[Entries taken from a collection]
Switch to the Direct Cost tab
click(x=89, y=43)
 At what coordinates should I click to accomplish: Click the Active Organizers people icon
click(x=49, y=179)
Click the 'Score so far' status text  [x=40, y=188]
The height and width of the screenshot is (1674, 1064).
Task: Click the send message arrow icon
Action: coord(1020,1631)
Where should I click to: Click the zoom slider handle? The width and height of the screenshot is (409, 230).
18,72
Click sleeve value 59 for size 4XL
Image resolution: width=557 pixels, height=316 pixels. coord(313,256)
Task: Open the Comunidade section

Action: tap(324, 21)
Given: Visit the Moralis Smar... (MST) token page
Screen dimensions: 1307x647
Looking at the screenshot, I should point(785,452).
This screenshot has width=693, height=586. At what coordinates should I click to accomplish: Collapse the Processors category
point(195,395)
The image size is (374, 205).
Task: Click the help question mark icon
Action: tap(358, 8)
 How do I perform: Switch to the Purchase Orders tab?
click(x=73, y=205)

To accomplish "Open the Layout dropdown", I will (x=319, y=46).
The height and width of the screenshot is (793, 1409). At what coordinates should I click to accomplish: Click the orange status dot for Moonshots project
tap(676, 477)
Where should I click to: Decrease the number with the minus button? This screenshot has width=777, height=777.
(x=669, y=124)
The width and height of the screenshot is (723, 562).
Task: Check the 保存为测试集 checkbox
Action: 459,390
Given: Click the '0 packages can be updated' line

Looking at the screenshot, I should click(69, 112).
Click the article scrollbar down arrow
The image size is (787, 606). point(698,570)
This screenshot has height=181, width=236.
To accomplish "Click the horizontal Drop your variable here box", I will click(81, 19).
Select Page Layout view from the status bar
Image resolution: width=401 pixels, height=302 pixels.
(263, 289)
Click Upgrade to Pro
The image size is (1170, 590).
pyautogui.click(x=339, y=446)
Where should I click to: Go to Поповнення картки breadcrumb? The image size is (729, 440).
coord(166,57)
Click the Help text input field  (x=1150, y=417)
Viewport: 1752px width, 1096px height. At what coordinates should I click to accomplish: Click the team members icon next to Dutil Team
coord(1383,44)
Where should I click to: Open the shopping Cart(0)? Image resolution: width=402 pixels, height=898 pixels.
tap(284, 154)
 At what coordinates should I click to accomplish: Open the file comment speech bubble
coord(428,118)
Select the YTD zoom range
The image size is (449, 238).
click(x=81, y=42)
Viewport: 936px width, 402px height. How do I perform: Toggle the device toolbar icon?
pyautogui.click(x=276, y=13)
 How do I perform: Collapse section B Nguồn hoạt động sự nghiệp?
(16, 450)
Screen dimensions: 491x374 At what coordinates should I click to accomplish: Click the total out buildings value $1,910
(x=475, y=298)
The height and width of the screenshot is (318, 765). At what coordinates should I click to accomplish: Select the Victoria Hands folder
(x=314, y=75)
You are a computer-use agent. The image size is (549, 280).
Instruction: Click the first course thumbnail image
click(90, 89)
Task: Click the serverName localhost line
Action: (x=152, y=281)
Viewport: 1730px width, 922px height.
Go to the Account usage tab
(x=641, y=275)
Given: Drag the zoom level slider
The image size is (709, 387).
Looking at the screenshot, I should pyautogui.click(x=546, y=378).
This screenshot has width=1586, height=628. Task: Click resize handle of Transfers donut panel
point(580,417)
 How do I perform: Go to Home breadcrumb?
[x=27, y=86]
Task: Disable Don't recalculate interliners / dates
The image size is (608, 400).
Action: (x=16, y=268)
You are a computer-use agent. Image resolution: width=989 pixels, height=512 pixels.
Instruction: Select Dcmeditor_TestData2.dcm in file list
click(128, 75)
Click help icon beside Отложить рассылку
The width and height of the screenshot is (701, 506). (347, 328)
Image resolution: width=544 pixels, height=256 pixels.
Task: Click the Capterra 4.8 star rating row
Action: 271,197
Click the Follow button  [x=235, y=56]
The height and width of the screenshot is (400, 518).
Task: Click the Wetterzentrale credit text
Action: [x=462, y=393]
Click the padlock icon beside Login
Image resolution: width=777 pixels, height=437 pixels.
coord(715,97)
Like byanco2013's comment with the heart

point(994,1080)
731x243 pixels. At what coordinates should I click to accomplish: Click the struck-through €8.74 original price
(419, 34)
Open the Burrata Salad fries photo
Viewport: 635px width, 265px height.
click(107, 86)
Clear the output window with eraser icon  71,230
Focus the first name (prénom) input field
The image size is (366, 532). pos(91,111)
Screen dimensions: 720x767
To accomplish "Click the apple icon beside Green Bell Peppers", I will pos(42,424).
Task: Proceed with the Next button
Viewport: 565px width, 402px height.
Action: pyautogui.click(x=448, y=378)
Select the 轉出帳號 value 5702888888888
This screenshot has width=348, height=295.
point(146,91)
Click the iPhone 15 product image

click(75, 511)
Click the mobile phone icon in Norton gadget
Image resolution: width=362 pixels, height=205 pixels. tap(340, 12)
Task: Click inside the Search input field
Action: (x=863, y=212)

:: Work instruction ::
What you return must be the lines above that run from the line with "How do I perform: Collapse" to the line with "You are a computer-use agent. The", inclusive, each copied exactly.

:: Written solution ::
 How do I perform: Collapse section B Nguồn hoạt động sự nghiệp?
(16, 450)
Screen dimensions: 491x374 At what coordinates should I click to accomplish: Click the total out buildings value $1,910
(x=475, y=298)
The height and width of the screenshot is (318, 765). At what coordinates should I click to accomplish: Select the Victoria Hands folder
(x=314, y=75)
You are a computer-use agent. The image size is (549, 280).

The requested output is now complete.